## MATERIAL SUPPLIED:
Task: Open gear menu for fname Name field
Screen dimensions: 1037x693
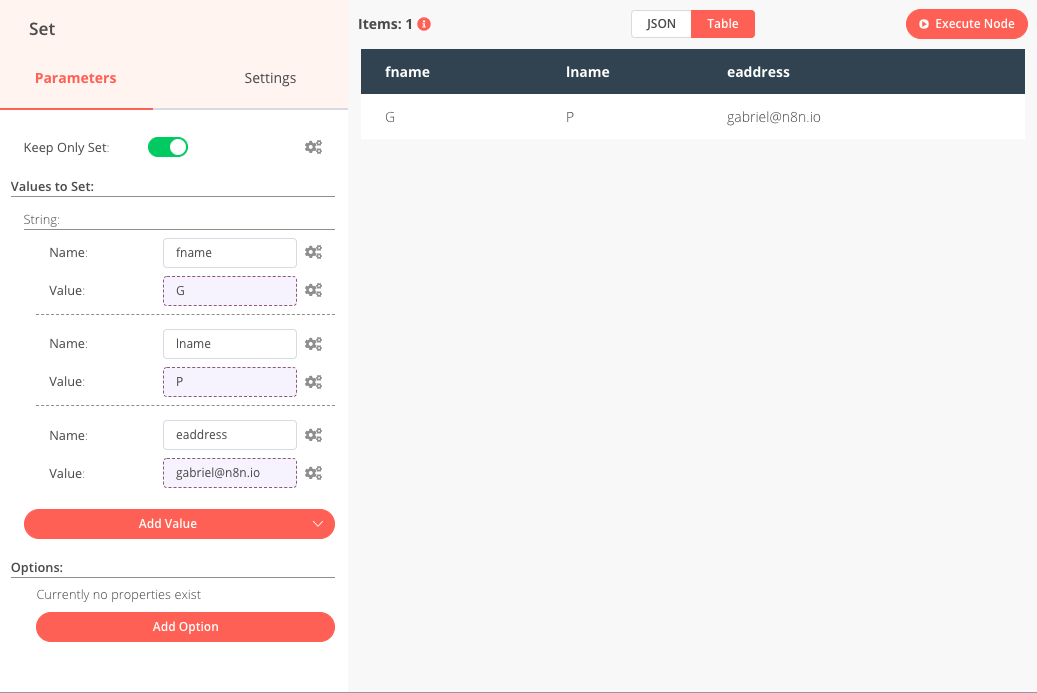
==
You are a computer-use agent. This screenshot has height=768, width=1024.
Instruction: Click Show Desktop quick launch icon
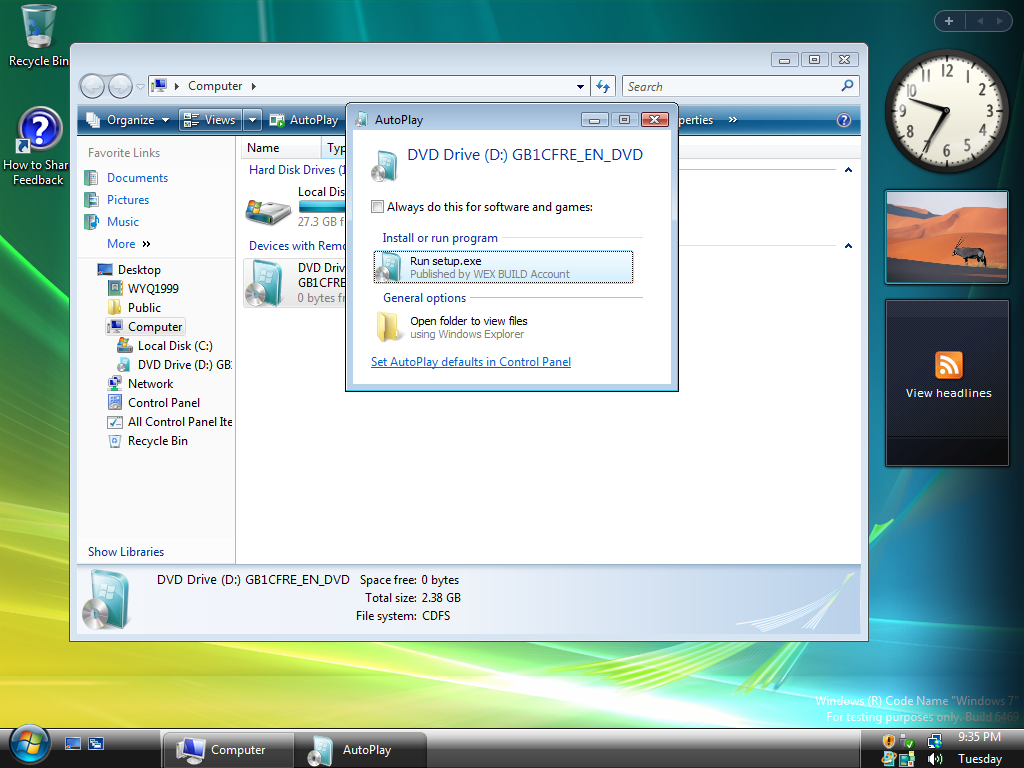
* * *
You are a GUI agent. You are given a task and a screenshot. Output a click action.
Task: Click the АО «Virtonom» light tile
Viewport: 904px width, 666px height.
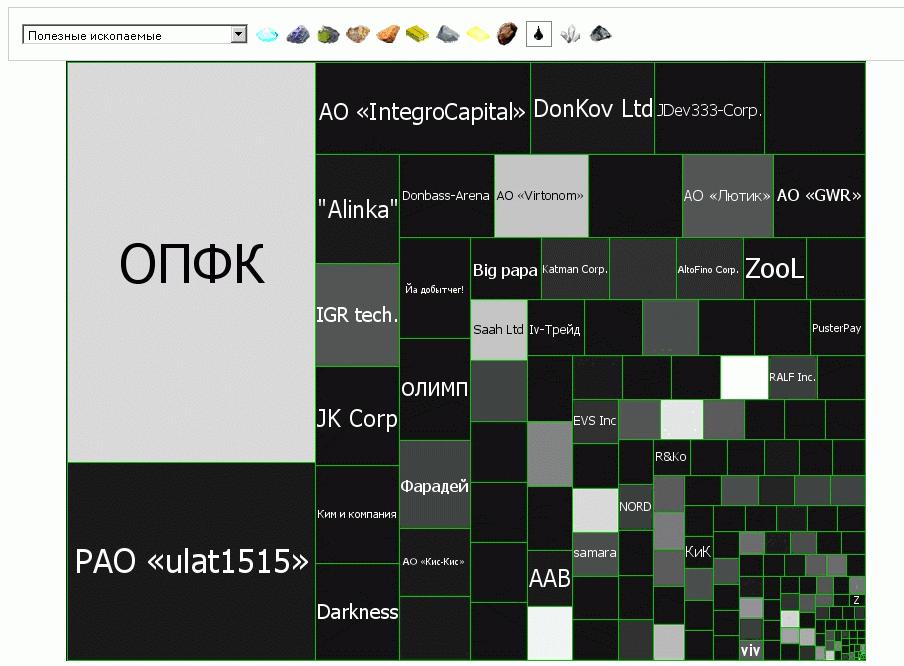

## SET PROBLEM:
Reproduce the records verbatim, starting with the line that contains "You are a computer-use" and going on through the line that contains "Instruction: Click Show", including both of those lines.

## REPLY:
You are a computer-use agent. This screenshot has height=768, width=1024.
Instruction: Click Show Desktop quick launch icon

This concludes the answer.